Menteri ESDM Rilis Regulasi Uji Coba Distribusi B30

Menteri ESDM Rilis Regulasi Uji Coba Distribusi B30

Jakarta, TAMBANG – Pemerintah akan segera melakukan uji coba pendistribusian bahan bakar biodiesel 30 persen (B30) untuk melihat kesiapan jalur pendistribusian dan kualitas bahan baku.

 

Sebagai payung hukum kebijakan ini, telah terbit Keputusan Menteri Energi dan Sumber Daya Mineral (Kepmen ESDM) Nomor 227 K/10/MEM/2019 Tentang Pelaksanaan Uji Coba Pencampuran Bahan Bakar Nabati Jenis B30 ke Dalam Bahan Bakar Minyak Jenis Minyak Solar Periode 2019. Kepmen tersebut diteken Menteri ESDM Arifin Tasrif pada 15 November 2019.

 

“Dikeluarkannya Kepmen ESDM terkait B30 ini sebagai persiapan pelaksanaan B30 di awal tahun 2020. Dengan adanya trial ini mudah-mudahan nanti kita bisa melihat bagaimana agar implementasinya berjalan lancar di tahun 2020 nanti,”ujar Kepala Biro Komunikasi dan Layanan Informasi Publik Kementerian ESDM, Agung Pribadi, Senin (18/11).

 

Menurut Agung, dengan dikeluarkannya Kepmen ini, selain persiapan pendistribusian B30 akan menjadi lebih baik. Selain itu akan ada tambahan penghematan devisa negara dari berkurangnya impor solar sekitar 10 persen sebagai tambahan dari program sebelumnya B20.

 

“Kita juga berharap dapat segera menakar angka subsidi solar yang akan berkurang dengan digunakannya B30 ke depannya.
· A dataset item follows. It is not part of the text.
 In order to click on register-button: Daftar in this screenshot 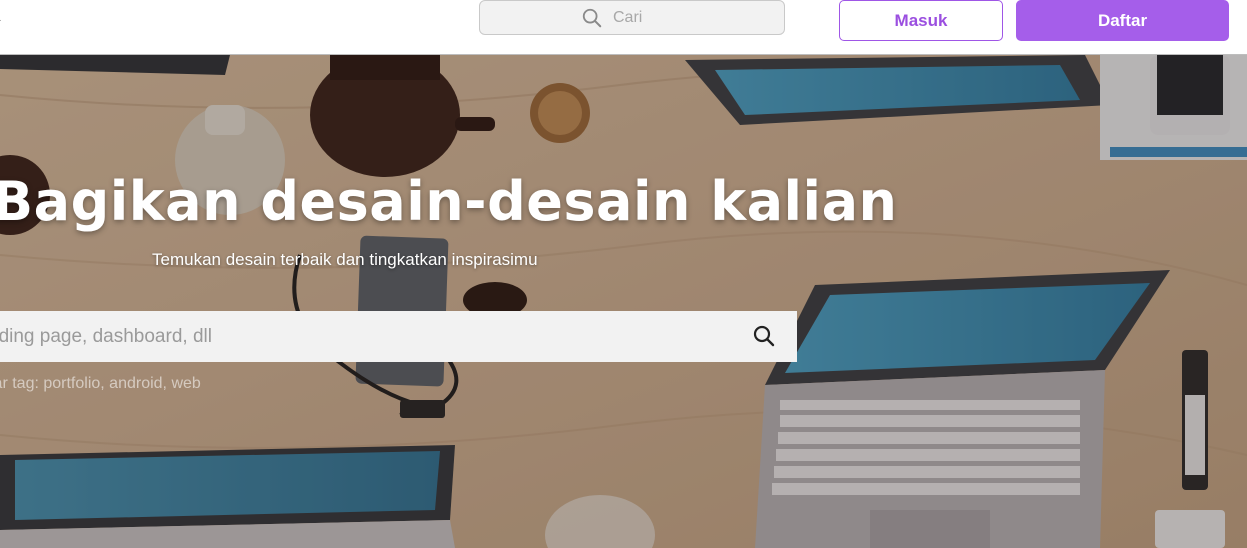, I will do `click(1122, 20)`.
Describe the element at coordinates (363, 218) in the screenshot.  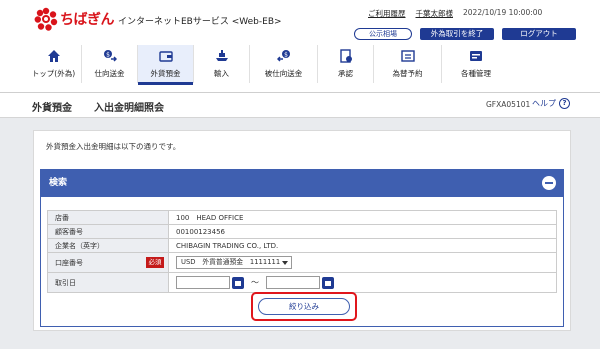
I see `branch-value: 100 HEAD OFFICE` at that location.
Dengan dilakukannya uji coba ini akan berkurang sekitar 10 persen,” lanjut  Agung.

 

Percobaan pendistribusian B30 sebagai bahan bakar akan mulai dilaksanakan di delapan wilayah distribusi yaitu, Terminal BBM (TBBM) Rewulu, TBBM Medan, TBBM Balikpapan, TBBM Plumpang, TBBM Kasim, TBBM Plaju, TBBM Panjang dan TBBM Boyolali Jawa tengah.

 

Dengan dimulainya percobaan pendistribusian B30 ini, Pemerintah memperkirakan akan terdapat penambahan bahan bakar nabati yang terserap sekitar 72.000 liter biodiesel hingga akhir uji coba. Adapun untuk mandatori B20 dialokasikan sekitar 6,6 juta KL biodiesel hingga akhir tahun 2019.

 

Sebagai informasi, peningkatan pemanfaatan biodiesel sebagai salah satu energi baru terbarukan (EBT) melalui implementasi B30 merupakan arahan Presiden Republik Indonesia, Joko Widodo dalam upaya untuk menekan defisit. Presiden menekankan kembali mengenai langkah-langkah peningkatan produksi minyak di dalam negeri yang harus dilakukan untuk mendukung kebijakan di dalam negeri sekaligus mengurangi impor bahan bakar minyak.

 

“Saya menekankan kembali peningkatan produksi minyak di dalam negeri sehingga segmentasi dari kebijakan energi baru terbarukan juga harus dipercepat lagi terutama percepatan mandatori dari B20 menjadi B30, nanti melompat ke B50 ke B100,” ujar Presiden pada rapat terbatas untuk membahas program-program yang berada di bawah koordinasi Menteri Koordinator Bidang Kemaritiman dan Investasi di Kantor Presiden (30/10).